【質問者】
髙橋秀典 大阪国際がんセンター消化器外科膵臓外科長
【術前化学療法を8カ月以上施行できた症例,tumor markerの十分低下した症例などが候補として挙げられる】
膵癌の外科切除は困難で,診断時に切除可能な割合は15~20%にすぎず,局所進行を理由に切除不能(UR-LA)となる割合が約40%,遠隔転移を理由に切除不能(UR-M)となる割合が35%です。

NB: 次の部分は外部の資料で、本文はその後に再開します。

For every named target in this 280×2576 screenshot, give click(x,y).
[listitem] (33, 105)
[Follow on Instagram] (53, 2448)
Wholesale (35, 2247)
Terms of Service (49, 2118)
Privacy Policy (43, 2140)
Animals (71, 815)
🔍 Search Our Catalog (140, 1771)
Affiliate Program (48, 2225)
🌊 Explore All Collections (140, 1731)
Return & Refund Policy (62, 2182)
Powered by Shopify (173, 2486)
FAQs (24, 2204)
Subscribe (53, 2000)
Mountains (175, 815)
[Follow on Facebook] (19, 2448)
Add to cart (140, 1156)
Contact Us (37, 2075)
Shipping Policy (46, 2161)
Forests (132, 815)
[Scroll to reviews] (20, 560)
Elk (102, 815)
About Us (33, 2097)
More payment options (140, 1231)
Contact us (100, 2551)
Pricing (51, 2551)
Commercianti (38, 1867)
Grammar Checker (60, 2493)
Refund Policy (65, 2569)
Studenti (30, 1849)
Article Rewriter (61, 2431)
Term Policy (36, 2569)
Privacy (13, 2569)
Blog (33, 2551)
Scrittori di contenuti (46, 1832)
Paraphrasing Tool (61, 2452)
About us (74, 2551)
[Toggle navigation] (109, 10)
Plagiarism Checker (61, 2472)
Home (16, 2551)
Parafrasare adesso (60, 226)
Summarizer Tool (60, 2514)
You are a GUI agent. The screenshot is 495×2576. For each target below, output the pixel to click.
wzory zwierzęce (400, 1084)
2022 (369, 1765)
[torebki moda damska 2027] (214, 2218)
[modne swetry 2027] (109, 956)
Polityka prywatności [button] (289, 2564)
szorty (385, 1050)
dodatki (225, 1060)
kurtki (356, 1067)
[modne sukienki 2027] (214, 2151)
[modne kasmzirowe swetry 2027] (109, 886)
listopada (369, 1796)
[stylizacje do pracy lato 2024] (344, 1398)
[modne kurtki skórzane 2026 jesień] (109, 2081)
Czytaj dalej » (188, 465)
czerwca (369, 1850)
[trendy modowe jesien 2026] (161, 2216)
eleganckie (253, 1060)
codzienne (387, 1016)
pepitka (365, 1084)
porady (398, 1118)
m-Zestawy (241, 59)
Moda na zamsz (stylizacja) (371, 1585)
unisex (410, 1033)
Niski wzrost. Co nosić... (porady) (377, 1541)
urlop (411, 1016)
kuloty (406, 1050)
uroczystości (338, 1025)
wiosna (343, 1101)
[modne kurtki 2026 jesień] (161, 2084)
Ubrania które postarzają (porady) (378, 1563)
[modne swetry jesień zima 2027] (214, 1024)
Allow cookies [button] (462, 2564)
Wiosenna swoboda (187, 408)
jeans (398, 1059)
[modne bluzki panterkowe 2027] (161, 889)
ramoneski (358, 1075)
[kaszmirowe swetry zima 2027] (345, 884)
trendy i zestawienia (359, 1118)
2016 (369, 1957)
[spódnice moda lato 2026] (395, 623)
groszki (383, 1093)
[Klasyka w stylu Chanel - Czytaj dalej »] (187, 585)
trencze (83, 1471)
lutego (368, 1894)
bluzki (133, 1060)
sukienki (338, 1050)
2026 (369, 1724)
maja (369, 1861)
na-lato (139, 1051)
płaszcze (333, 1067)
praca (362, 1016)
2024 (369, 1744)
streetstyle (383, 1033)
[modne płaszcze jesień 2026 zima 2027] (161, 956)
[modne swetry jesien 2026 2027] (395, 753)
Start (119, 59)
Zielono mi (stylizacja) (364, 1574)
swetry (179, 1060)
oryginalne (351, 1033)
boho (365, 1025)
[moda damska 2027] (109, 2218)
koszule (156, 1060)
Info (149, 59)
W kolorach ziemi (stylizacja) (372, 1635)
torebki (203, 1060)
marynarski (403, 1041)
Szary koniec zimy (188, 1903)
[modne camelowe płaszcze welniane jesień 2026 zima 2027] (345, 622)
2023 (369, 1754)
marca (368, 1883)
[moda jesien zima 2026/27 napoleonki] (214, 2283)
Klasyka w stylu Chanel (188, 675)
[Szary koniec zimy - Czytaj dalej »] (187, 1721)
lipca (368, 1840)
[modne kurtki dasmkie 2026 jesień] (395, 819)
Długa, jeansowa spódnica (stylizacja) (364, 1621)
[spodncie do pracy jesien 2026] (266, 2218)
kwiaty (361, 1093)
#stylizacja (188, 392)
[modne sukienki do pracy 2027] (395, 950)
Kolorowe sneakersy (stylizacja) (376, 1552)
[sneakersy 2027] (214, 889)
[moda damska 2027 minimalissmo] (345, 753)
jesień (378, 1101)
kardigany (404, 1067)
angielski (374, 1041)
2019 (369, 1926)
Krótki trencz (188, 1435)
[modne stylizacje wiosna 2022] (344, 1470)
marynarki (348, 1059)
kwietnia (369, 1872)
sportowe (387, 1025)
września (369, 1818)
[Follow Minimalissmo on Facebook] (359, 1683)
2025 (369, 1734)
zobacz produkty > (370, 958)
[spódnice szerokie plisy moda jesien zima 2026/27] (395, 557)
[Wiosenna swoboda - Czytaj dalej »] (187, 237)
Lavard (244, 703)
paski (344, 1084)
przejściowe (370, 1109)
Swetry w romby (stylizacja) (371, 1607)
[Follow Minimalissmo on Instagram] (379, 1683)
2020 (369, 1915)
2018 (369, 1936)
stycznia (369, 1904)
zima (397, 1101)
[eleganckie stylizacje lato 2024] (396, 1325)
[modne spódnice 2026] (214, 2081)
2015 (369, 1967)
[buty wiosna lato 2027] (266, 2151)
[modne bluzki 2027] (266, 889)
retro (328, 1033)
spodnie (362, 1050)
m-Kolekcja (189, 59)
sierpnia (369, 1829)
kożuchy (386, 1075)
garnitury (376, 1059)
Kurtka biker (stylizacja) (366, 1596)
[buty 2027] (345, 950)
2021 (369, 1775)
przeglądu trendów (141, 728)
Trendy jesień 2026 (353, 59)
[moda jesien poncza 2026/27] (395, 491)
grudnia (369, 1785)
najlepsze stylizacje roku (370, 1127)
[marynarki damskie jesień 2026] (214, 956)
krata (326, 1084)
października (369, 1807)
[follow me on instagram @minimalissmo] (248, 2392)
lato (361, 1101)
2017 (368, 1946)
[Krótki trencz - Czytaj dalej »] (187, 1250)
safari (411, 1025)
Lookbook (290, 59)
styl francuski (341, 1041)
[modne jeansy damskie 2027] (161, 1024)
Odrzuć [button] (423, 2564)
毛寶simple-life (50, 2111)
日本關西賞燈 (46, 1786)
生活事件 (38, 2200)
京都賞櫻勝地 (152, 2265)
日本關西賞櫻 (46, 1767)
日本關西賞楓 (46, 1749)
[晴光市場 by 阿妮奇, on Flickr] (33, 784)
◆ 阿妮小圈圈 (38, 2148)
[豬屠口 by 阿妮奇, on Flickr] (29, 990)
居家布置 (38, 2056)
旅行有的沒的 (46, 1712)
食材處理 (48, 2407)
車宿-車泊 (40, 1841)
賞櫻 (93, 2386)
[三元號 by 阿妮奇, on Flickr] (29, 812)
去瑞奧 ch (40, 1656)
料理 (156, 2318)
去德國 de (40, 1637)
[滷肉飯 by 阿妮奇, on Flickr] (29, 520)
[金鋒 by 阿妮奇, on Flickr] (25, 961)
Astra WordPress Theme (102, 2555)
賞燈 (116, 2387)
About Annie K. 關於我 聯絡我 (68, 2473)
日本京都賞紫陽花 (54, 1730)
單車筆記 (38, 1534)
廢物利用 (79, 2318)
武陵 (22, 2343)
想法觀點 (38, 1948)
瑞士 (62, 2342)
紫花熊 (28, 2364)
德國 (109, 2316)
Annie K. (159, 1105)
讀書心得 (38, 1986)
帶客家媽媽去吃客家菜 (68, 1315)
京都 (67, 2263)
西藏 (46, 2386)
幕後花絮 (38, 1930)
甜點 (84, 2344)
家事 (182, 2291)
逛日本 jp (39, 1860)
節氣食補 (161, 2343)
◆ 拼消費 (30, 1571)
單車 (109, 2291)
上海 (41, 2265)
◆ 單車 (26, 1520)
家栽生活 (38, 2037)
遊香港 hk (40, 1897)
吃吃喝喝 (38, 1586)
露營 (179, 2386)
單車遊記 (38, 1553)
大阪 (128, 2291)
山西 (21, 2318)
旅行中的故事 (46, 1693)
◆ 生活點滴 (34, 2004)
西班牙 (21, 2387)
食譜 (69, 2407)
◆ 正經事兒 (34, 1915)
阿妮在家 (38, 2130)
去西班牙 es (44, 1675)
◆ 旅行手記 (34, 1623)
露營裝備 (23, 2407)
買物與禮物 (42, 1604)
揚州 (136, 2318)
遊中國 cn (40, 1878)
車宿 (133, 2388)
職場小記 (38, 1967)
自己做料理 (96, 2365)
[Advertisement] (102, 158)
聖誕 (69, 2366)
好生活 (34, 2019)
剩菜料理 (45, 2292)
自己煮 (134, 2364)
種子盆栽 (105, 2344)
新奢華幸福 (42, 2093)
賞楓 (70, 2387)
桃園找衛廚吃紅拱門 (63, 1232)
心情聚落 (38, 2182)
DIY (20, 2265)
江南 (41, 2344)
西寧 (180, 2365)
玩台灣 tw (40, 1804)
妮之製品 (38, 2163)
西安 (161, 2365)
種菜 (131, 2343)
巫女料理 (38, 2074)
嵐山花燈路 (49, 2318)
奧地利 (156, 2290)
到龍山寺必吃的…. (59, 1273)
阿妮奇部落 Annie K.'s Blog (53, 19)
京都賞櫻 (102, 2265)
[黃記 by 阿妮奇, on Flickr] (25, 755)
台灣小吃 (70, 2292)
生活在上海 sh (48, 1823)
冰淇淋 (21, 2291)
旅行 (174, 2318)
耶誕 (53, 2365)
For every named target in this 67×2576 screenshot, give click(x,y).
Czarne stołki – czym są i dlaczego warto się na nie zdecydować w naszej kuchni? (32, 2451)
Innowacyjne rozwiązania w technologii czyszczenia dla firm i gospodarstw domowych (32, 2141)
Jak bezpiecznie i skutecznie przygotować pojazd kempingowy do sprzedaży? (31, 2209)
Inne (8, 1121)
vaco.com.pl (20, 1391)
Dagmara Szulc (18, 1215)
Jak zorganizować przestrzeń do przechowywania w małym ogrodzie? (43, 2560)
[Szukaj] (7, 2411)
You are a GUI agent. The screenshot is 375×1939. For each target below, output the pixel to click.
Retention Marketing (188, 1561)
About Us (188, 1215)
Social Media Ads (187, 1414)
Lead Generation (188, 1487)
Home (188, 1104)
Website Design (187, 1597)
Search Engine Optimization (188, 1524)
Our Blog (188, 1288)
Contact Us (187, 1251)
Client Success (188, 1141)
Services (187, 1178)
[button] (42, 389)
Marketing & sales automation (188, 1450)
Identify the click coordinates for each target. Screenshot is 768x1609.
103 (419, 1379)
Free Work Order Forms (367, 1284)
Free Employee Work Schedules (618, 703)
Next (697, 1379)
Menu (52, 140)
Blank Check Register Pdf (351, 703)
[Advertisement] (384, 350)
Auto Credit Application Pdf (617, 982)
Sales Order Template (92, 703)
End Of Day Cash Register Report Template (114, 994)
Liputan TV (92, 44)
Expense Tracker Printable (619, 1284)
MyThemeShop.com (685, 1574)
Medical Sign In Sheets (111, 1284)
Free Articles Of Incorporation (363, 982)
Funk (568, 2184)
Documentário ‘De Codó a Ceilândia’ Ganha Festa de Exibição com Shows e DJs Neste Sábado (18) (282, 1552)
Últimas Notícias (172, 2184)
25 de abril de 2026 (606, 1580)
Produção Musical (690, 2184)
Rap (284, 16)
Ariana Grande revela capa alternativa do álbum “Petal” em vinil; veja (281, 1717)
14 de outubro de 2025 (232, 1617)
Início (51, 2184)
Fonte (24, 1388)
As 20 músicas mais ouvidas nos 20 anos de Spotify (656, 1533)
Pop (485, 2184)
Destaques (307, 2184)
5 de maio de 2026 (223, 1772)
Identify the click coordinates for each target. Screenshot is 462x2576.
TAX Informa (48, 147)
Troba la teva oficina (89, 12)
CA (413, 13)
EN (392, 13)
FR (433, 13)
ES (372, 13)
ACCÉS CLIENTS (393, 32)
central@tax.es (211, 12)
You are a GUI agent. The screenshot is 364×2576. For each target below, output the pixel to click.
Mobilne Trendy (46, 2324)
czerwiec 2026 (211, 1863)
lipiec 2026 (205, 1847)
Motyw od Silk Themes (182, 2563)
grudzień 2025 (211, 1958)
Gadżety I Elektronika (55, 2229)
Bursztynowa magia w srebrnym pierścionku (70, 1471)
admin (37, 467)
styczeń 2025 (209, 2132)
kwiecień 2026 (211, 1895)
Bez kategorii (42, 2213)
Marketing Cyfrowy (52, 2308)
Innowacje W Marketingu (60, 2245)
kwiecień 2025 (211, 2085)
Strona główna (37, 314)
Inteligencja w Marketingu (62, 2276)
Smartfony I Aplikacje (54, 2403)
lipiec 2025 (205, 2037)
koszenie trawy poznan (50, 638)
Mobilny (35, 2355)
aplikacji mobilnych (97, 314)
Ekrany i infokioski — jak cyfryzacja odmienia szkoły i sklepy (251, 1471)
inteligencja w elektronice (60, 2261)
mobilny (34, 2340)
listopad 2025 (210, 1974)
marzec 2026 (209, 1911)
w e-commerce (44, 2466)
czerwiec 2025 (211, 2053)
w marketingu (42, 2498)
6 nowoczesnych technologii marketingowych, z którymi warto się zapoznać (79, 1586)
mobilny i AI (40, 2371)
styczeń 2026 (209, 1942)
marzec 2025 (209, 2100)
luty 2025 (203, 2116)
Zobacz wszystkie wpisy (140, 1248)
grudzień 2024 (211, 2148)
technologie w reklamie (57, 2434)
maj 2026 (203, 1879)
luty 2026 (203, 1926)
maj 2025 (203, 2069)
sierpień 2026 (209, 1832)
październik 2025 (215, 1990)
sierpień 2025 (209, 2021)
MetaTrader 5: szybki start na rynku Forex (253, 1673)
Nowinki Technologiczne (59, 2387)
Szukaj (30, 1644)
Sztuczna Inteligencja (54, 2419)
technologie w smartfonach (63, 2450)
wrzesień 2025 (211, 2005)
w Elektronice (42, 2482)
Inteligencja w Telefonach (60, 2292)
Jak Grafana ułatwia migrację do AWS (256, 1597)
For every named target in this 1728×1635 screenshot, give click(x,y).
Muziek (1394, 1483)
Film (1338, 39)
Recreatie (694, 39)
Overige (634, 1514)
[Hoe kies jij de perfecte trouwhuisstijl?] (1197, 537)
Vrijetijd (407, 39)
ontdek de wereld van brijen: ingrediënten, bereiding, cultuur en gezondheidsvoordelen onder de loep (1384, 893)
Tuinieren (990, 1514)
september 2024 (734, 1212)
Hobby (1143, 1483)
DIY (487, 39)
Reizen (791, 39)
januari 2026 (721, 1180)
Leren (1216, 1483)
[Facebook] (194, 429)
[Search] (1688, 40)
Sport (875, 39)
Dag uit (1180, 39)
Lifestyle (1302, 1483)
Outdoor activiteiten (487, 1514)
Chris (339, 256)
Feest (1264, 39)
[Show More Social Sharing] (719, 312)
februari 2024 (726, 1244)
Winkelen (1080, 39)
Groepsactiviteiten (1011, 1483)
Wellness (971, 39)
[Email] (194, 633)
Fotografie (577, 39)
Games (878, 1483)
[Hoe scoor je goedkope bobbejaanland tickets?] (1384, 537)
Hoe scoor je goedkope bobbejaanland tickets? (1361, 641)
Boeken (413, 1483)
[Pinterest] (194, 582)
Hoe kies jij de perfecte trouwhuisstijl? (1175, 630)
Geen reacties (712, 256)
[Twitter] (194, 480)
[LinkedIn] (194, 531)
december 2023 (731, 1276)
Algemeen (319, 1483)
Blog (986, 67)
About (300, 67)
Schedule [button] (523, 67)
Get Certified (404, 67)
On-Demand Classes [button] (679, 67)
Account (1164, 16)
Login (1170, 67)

切除不能(unresectable:UR)膵癌に対して化学療法後に切除する試みがconversion surgery(CS)です。CSの報告は2000年代からあるものの,本格化したのはFOLFIRINOXやゲムシタビン+nab- paclitaxel(GnP)による新規化学療法が2011年以降に登場してからです。例を挙げると,ハイデルベルク大学でFOLFIRINOXを中心に化学療法(化療)を加えたUR-LA患者575例の切除率は61%,生存期間の中央値は15.3カ月(非CS例は8.5カ月)だったという報告があります1)。また,Johns Hopkins大学では,4カ月以上化療を継続した116例のUR-LA患者の72%にCSを施行し,生存期間の中央値は約35カ月(非CS例は約16カ月)でした2)。一方,イタリアで行った前向き登録では,6割のUR-LA患者を含む680症例のCS率は約9%にすぎませんでした3)。このように,欧米の化療後のCSの結果には大きなばらつきがあります。これは,治療対象がUR-LAのみならず,切除可能境界(borderline resectable:BR)やUR-Mを含み多様であること,施設間の切除適応の違いなどに起因していると思います。